According to Maroon 5 frontman Adam Levine, I am one of the smartest men currently residing in Sydney. In front of a three-quarters full Acer Arena last night, Levine took a moment out from his cocky-rockstar-ladies-man schtick to reveal some rarely seen self-deprecation. Joking there were 17 guys to the 4000 girls in the crowd, he reassured us that not only was it OK to be a guy at a Maroon 5 concert, it was intelligent mathematically. He explained that there are three kinds of Maroon 5 guy-fans at their concerts: those who genuinely like the band, those who don’t mind the band and were there with their girlfriends and those who were 100% dragged along by their female halves: “It’s alright! It’s cool. You can go to the Foo Fighters next week!”

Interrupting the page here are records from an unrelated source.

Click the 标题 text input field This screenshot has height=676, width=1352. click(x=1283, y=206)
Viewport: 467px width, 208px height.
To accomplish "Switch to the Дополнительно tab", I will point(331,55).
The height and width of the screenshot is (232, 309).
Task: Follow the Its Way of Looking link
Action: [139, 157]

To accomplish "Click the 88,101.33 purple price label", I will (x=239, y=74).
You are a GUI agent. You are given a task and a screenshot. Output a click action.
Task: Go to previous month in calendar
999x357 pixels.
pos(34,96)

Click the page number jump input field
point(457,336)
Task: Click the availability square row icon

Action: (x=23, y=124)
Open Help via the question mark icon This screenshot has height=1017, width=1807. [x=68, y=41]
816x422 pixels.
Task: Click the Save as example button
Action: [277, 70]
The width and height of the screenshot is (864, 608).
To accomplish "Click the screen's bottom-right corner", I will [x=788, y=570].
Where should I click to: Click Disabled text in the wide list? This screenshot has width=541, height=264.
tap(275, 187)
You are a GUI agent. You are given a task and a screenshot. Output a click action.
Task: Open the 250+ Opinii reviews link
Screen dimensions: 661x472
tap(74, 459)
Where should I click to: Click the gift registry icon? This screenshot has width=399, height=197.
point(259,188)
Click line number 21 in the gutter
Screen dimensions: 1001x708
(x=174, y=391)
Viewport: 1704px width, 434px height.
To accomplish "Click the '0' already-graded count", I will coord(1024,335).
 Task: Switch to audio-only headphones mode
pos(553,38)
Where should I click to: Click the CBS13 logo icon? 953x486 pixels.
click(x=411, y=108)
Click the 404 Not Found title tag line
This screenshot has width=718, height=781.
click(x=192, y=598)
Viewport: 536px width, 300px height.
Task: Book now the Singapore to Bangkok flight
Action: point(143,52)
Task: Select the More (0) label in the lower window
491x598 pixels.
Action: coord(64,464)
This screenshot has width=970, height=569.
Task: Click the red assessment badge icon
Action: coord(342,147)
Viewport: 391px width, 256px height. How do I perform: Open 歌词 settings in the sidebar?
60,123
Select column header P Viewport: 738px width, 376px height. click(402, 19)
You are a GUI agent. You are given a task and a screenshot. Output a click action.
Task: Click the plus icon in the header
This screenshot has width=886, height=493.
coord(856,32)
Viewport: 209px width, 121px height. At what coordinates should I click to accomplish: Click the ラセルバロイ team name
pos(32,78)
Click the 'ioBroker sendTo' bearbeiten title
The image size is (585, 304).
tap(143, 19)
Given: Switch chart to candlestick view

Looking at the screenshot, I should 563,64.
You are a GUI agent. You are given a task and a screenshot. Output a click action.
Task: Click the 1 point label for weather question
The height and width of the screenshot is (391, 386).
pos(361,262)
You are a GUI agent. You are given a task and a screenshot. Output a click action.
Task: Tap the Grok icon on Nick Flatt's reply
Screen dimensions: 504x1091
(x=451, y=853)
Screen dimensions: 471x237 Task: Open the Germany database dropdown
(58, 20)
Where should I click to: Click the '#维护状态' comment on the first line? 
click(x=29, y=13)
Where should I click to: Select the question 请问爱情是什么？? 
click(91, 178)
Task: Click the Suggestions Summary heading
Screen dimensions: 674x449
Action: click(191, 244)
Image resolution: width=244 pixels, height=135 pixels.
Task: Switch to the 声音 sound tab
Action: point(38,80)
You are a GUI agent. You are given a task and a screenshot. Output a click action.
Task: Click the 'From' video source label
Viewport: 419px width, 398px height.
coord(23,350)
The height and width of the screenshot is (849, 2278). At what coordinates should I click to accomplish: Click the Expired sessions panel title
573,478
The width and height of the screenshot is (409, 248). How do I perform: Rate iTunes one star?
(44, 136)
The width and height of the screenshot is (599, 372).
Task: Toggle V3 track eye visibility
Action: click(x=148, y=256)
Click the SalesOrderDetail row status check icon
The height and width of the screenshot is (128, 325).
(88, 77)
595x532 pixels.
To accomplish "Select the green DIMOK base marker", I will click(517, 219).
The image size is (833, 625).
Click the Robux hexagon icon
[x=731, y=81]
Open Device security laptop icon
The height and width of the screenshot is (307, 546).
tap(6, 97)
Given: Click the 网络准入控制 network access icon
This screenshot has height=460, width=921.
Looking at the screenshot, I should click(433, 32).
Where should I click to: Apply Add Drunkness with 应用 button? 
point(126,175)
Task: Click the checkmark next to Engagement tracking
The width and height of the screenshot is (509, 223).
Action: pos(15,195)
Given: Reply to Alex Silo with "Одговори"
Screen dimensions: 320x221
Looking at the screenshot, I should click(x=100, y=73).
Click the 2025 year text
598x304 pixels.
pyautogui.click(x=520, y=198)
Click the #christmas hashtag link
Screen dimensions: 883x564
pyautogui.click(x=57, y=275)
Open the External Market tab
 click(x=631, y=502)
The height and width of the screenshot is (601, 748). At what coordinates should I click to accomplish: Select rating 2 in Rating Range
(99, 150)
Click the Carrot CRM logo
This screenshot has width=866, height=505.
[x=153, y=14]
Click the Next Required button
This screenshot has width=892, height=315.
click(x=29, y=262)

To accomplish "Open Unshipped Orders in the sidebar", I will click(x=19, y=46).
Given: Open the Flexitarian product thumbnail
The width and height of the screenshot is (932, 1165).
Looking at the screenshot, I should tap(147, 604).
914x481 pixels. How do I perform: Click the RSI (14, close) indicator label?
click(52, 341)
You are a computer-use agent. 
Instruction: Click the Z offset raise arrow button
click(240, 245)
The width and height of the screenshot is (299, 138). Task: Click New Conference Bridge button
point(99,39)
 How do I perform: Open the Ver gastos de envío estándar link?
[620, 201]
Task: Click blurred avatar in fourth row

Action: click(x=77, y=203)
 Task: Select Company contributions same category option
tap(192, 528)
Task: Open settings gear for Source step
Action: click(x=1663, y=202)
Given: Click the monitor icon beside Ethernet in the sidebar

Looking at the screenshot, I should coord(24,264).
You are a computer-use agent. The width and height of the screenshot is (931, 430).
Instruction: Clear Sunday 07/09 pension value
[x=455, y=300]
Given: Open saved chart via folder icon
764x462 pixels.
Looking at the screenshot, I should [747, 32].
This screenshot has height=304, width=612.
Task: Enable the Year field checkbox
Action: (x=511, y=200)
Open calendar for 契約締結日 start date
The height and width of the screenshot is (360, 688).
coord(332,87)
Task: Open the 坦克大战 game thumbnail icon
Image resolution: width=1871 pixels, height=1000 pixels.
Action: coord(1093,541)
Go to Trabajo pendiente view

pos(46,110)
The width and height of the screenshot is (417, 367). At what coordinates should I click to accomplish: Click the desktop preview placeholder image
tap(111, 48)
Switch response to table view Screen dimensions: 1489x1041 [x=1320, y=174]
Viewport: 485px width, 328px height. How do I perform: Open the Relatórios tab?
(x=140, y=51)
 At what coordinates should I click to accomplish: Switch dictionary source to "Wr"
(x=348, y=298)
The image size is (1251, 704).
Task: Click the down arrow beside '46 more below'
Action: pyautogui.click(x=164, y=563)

We knew Levine was cocky and cocky to the point that many blokes are put off and can’t see the way through to the music which I personally feel is some of the best blue-eyed funk / soul this side of Hall & Oates and the Gibb brothers. But this little touch of humility, wrapped up in a gentle-natured dig at his band who in reality attracted substantially more than 17 men to their concert (not to mention more than 4000 girls), was refreshing. That said, it is undeniably fun to see someone relish in being a rock-star and even more-so than in the past, Levine struts the stage with as much borderline effeminate bravado as Mick Jagger. And as for that falsetto – as shown on his homage to one of his “favourite people” Al Green during Let’s Stay Together – it is one of the best in the business.

Nile Rodgers, one of the greatest songwriter / producers of all time.

For a hit-filled hour and 40 minutes, Maroon 5 showed why they are one of the tightest ensembles in current operation. It’s true the pretty-boy routine may ultimately deny them a bigger fan-base and there isn’t a great breadth of variety in their work, but songs like Misery are up there with Bernard Edwards and Nile Rodgers from the Chic organisation (think their productions of Chic’s Le Freak and Good Times, Sister Sledge’s We Are Family and He’s The Greatest Dancer, Diana Ross’ Upside Down and I’m Coming Out, David Bowie’s Let’s Dance, Duran Duran’s Notorious and literally dozens of others). In fact, the first time I heard the disco-scratch rhythm guitar of Misery I felt compelled to Tweet Nile Rodgers that it sounded like him and he should produce Maroon 5’s next record. He appreciated the compliment and with word Maroon 5 are planning a sooner-than-expected release for the fourth album, I can think of no-one better.